(Instructions to follow) Please restate, word for word, each line from the one containing "Shipping (22, 1994)" through the end of the entries below.

(Entries supplied)
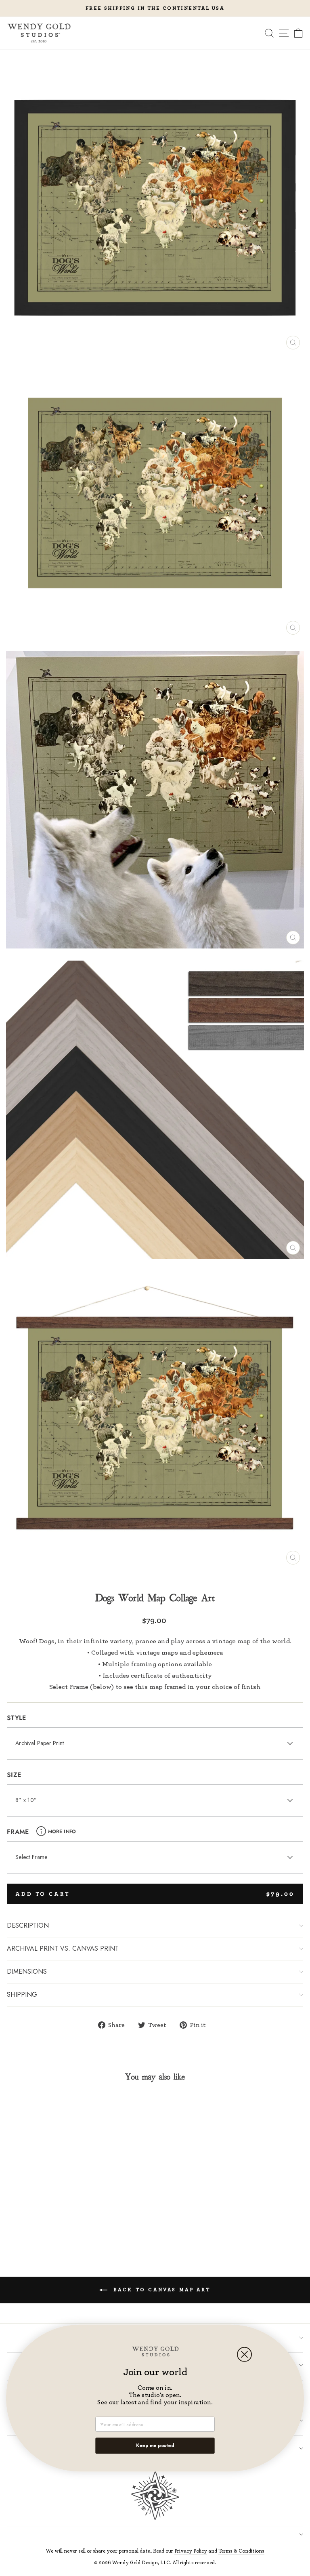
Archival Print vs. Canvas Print (63, 1948)
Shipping (22, 1994)
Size (14, 1774)
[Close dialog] (244, 2354)
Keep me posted (155, 2445)
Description (28, 1925)
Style (16, 1717)
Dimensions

(Response to this task)
Shipping (22, 1994)
Size (14, 1774)
[Close dialog] (244, 2354)
Keep me posted (155, 2445)
Description (28, 1925)
Style (16, 1717)
Dimensions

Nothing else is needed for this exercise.